Kutipan Dokumen |
====================
SESEKALI Hiroyuki Hattori menyeka keringat yang membasahi
wajahnya. Terik matahari Jakarta yang siang itu menerpa juga
telah membasahi baiunya. Hingar bingar memenuhi suasana: truk
pengangkut tanah yang berlalu-lalang, deru traktor pengeras
jalan serta suara ribuan mobil yang melintas perempatan
Pancoran, Jakarta Selatan. Di tengah kebisingan itu tak
henti-hentinya Hattori memberi petunjuk pada penyurvei
(surveyor) Indonesia yang mendampinginya.
Hattori, 28 tahun, adalah salah satu dari 18 insinyur Jepang
yang dipekerjakan oleh PT Hutama Karya, yang bekerja sama dengan
perusahaan Jepang, Takenaka-Nippo, dalam pembangunan jalan
layang Pancoran. Telah setahun ia berada d Indonesia, dan akan
tinggal di sini sampai tahun depan.
Kehadiran Hattori dan kawan-kawan ternyata tak menyenangkan
banyak karyawan Indonesia. "Di sini semua orang rata-rata tidak
suka pada mereka," kata salah seorang karyawan Hutama Karya. Ia
memang memuji tenaga Jepang itu karena mereka "tekun, disiplin,
dan teliti". Tapi kecamannya merupakan deretan panjang.
Orang-orang Jepang itu dianggap "suka memperpanas suasana
kerja," dan "cenderung menganggap orang Indonesia bodoh". Mereka
juga dianggap sering memperlakukan karyawan Indonesia seenaknya
dan kurang memperhatikan adat kebiasaan di sini. "Bayangkan
saja, kalau menunjuk, mereka suka pakai kaki," ujar seorang
insinyur Indonesia.
Yang tambah membuat keki -- dan mungkin juga iri -- karyawan
Indonesia adalah perbedaan gaji serta fasilitas. "Gaji mereka
rata-rata di atas Rp 1 juta, sedang kami orang Indonesia dengan
tingkat keterampilan yang sama paling banter menerima Rp 600
ribu," kata sumber itu. Fasilitas yang disediakan pun berbeda:
untuk orang Jepang disediakan kendaraan, mereka bisa membawa
keluarganya dan mengontrak di daerah perumahan mewah Pondok
Indah.
====================
Bahan |
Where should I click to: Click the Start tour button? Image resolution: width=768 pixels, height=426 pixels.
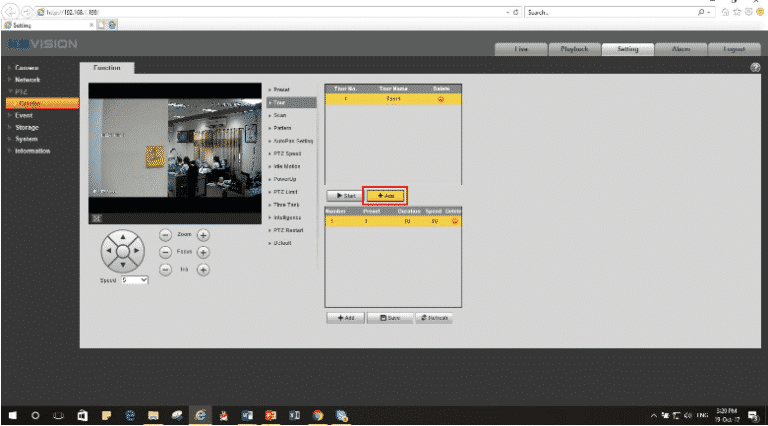[x=342, y=195]
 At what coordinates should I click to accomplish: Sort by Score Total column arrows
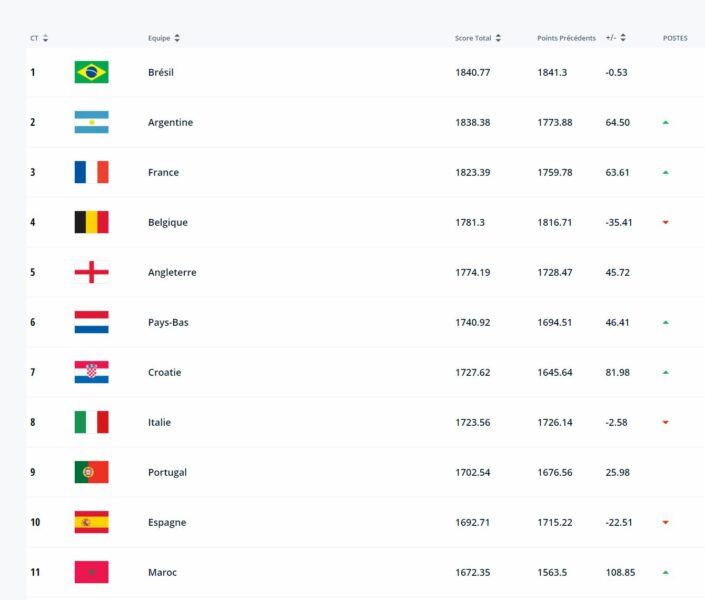pyautogui.click(x=498, y=38)
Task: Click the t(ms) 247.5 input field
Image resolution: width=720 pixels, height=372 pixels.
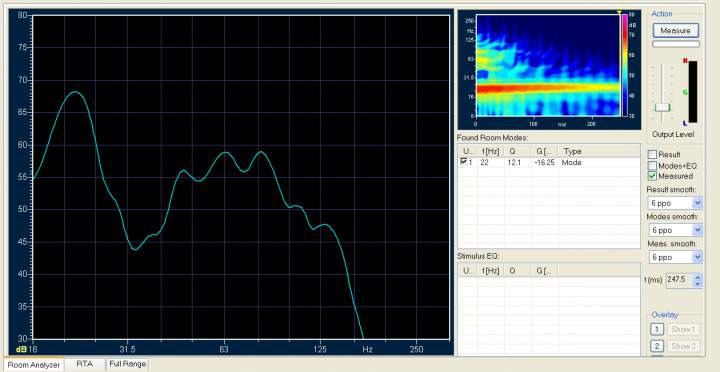Action: click(680, 280)
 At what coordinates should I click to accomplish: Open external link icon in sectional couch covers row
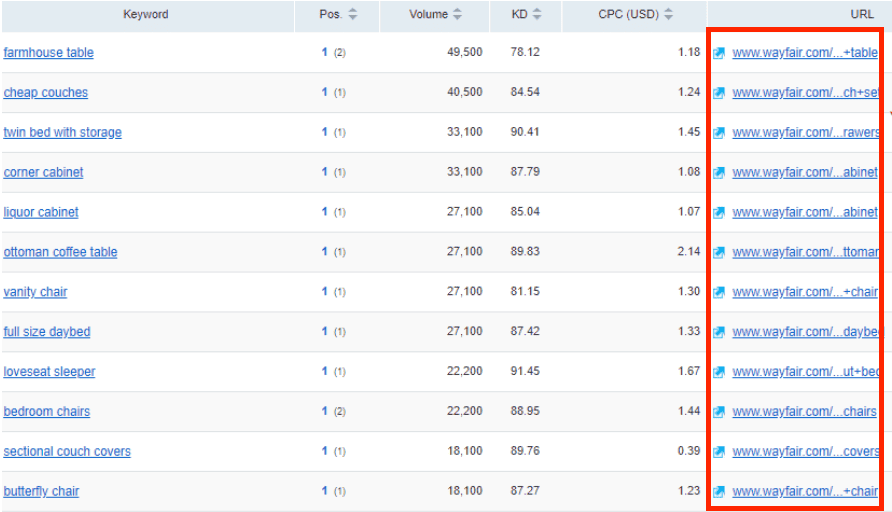pyautogui.click(x=719, y=452)
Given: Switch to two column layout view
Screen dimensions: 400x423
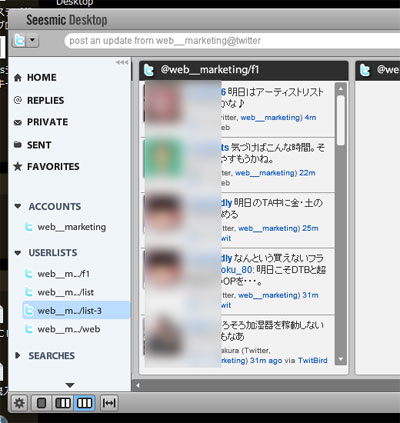Looking at the screenshot, I should [x=63, y=403].
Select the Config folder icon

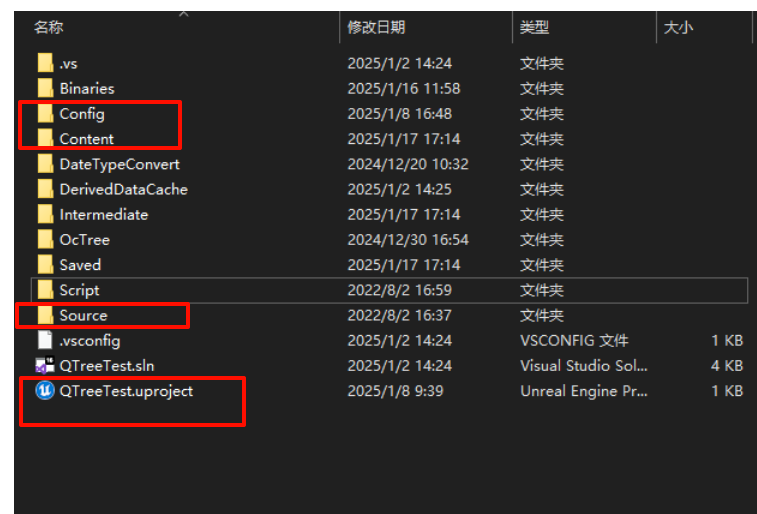tap(44, 114)
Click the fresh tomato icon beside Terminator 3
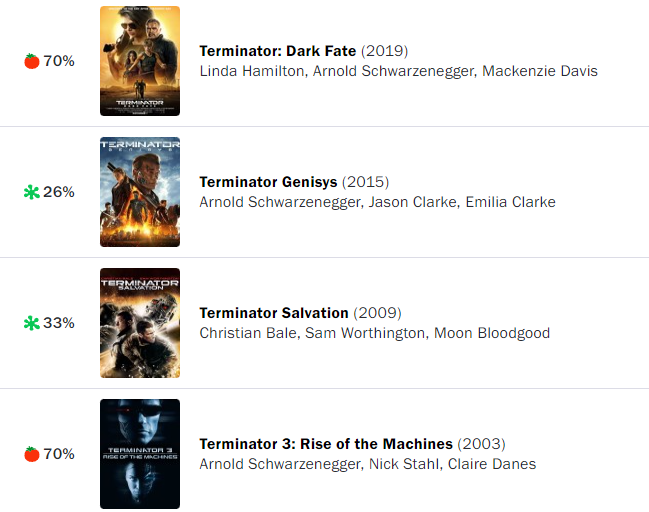 [x=31, y=454]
====================
Tugas Anda | Menurut kutipan dokumen, berapa insinyur Jepang yang dipekerjakan PT Hutama Karya dalam pembangunan jalan layang Pancoran?

Jawaban Soal | PT Hutama Karya mempekerjakan 18 insinyur Jepang.